EXERCISE
Copy the part of the material that opens with the line containing "Вернуться к тексту" and closes with the last line of the material, changing "Home" to "Start" and keeping everything else the same.

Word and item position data
------------------------------------
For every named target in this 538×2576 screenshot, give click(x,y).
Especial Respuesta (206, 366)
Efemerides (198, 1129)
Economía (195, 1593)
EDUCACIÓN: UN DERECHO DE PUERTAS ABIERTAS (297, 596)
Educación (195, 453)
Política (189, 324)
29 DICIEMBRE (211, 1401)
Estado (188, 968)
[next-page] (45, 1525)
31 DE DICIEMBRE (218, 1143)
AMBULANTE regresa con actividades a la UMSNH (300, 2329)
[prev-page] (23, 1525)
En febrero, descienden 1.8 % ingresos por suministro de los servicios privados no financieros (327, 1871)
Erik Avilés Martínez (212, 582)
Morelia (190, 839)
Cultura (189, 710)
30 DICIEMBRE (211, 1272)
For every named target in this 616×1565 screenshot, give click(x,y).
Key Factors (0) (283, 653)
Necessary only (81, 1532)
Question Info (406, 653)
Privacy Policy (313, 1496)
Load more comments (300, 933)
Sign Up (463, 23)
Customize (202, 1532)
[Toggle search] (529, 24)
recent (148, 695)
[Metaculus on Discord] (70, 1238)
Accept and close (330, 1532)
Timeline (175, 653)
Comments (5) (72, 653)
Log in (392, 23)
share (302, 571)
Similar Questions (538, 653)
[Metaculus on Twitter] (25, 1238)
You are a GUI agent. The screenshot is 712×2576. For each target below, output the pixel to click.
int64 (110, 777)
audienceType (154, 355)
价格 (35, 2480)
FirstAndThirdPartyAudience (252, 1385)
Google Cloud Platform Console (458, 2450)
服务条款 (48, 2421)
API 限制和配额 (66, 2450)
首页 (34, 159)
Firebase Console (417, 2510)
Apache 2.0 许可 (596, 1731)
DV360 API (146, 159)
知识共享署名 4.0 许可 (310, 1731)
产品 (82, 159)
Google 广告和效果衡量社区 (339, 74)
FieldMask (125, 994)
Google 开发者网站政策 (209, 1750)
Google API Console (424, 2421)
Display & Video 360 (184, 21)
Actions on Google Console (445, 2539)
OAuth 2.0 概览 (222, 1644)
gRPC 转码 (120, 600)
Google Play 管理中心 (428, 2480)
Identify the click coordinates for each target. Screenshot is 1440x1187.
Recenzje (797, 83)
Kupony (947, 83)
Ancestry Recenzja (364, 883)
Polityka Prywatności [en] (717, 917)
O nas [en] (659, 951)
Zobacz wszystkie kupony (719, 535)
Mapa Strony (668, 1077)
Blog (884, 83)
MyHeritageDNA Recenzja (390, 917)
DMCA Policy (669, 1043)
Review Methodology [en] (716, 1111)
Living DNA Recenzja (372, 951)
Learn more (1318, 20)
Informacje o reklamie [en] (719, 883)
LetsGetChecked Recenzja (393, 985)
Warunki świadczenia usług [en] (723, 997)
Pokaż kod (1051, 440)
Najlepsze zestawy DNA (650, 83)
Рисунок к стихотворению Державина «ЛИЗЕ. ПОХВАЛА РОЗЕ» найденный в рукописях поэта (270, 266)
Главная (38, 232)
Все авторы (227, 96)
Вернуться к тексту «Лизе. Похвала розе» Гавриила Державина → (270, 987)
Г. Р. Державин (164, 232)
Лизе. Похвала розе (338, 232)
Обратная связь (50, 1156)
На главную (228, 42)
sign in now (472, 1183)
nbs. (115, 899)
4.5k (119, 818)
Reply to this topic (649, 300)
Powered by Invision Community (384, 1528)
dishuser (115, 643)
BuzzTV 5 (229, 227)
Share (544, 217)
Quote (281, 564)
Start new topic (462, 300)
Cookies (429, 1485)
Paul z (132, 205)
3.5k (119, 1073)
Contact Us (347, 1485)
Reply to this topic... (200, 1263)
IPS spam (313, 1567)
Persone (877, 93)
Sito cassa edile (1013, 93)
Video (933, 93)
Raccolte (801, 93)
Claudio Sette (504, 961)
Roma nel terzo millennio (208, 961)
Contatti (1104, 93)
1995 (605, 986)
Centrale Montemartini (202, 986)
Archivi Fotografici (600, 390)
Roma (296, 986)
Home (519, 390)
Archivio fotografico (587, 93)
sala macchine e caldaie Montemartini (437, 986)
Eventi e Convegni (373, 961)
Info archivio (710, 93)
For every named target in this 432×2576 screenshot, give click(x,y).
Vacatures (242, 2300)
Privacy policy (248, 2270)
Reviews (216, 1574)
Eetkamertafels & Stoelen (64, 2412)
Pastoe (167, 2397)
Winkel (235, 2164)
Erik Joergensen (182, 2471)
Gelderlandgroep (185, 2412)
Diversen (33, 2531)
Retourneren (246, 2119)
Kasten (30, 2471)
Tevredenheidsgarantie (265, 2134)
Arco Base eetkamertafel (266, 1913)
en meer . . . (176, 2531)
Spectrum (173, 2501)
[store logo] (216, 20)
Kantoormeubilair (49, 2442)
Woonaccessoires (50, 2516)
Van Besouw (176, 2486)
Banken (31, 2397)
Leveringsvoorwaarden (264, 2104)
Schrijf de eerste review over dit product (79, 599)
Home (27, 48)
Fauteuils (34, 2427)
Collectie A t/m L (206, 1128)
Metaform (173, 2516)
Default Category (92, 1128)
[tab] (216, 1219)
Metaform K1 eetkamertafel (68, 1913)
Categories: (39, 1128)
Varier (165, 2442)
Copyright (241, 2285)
------------------------------------
OUTPUT BELOW
Вернуться к тексту «Лизе. Похвала розе» Гавриила Державина → (270, 987)
Г. Р. Державин (164, 232)
Лизе. Похвала розе (338, 232)
Обратная связь (50, 1156)
На главную (228, 42)
sign in now (472, 1183)
nbs. (115, 899)
4.5k (119, 818)
Reply to this topic (649, 300)
Powered by Invision Community (384, 1528)
dishuser (115, 643)
BuzzTV 5 (229, 227)
Share (544, 217)
Quote (281, 564)
Start new topic (462, 300)
Cookies (429, 1485)
Paul z (132, 205)
3.5k (119, 1073)
Contact Us (347, 1485)
Reply to this topic... (200, 1263)
IPS spam (313, 1567)
Persone (877, 93)
Sito cassa edile (1013, 93)
Video (933, 93)
Raccolte (801, 93)
Claudio Sette (504, 961)
Roma nel terzo millennio (208, 961)
Contatti (1104, 93)
1995 (605, 986)
Centrale Montemartini (202, 986)
Archivi Fotografici (600, 390)
Roma (296, 986)
Start (519, 390)
Archivio fotografico (587, 93)
sala macchine e caldaie Montemartini (437, 986)
Eventi e Convegni (373, 961)
Info archivio (710, 93)
For every named target in this 432×2576 screenshot, give click(x,y).
Vacatures (242, 2300)
Privacy policy (248, 2270)
Reviews (216, 1574)
Eetkamertafels & Stoelen (64, 2412)
Pastoe (167, 2397)
Winkel (235, 2164)
Erik Joergensen (182, 2471)
Gelderlandgroep (185, 2412)
Diversen (33, 2531)
Retourneren (246, 2119)
Kasten (30, 2471)
Tevredenheidsgarantie (265, 2134)
Arco Base eetkamertafel (266, 1913)
en meer . . . (176, 2531)
Spectrum (173, 2501)
[store logo] (216, 20)
Kantoormeubilair (49, 2442)
Woonaccessoires (50, 2516)
Van Besouw (176, 2486)
Banken (31, 2397)
Leveringsvoorwaarden (264, 2104)
Schrijf de eerste review over dit product (79, 599)
Start (27, 48)
Fauteuils (34, 2427)
Collectie A t/m L (206, 1128)
Metaform (173, 2516)
Default Category (92, 1128)
[tab] (216, 1219)
Metaform K1 eetkamertafel (68, 1913)
Categories: (39, 1128)
Varier (165, 2442)
Copyright (241, 2285)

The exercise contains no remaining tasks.